One-Third of Us Lie to Our Lovers About Money

NEW YORK (TheStreet) -- Valentine's Day has come and gone, but one element of love and relationships that just won't go away is the issue of money.

Specifically, why so many couples lie about the green stuff to their spouses and partners.

According to the National Endowment for Financial Education, lying about or hiding money issues from a spouse can do major damage to a relationships. NAFE says 76% "of financial deceptions have an effect on the relationship," yet 33% of couples report admit to lying to a spouse or partner about money.

NAFE calls it "financial infidelity."

"People commit financial infidelity because although they are sharing everything with their partner or spouse they believe that certain parts of their financial situation still should remain private," says Patricia Seaman, senior director with NEFE. "Additionally people are afraid of what their partner is going to say, how they will be judged, or they may be embarrassed."

Of people in a relationship who do hide money, the most common form of financial infidelity is hiding purchases or moving money to a "secret" bank account.

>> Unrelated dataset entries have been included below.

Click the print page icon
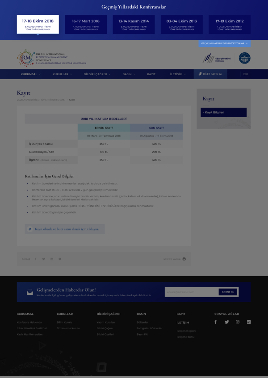Image resolution: width=268 pixels, height=378 pixels. 184,259
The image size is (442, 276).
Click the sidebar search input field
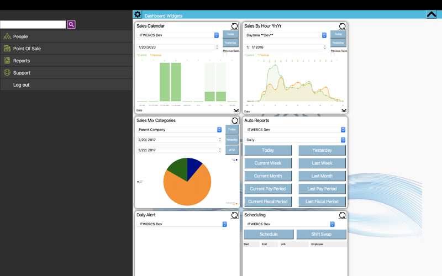(x=33, y=24)
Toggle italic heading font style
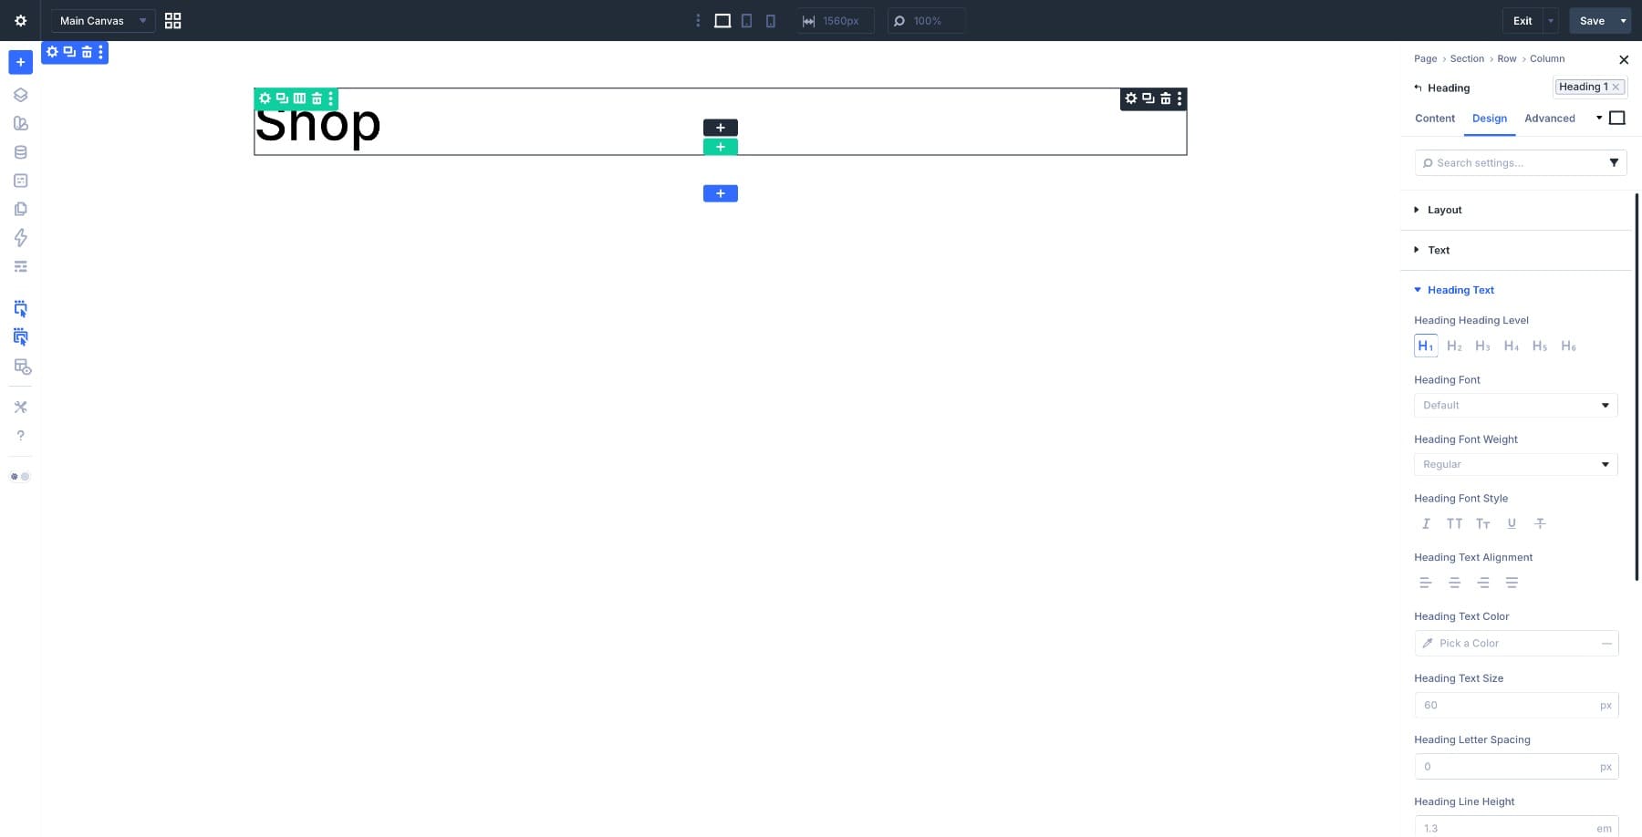 pyautogui.click(x=1426, y=523)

Other forms include hiding bills from a loved one, lying about a debt and fudging on the amount of income one partner makes.

If you suspect your partner or spouse is shading the truth on money issues, how would you know?

NAFE says to watch out for the following red flags:

  • A receipt or a bill you don't recognize.
  • Not seeing a copy of a bill on a month-to-month basis.
  • Your partner is "defensive" or "withdrawn" when the topic of money comes up.

Seaman says the best way to defuse or resolve a relationship money issue is to know ahead of time what you want to come out of any conversation or confrontation about money.

Being honest about money problems is also a necessity. Phrase the conversation along these lines, Seaman says: "I've done some spending you don't know about and I want to make sure we get on the same page and create goals today that we can stick to."

Don't expect the problem to be solved overnight. Big money problems in relationships take time to heal. "It will take sustained transparency in all communication, and it takes a commitment from both to stick to the goals that you've set together," Seaman says.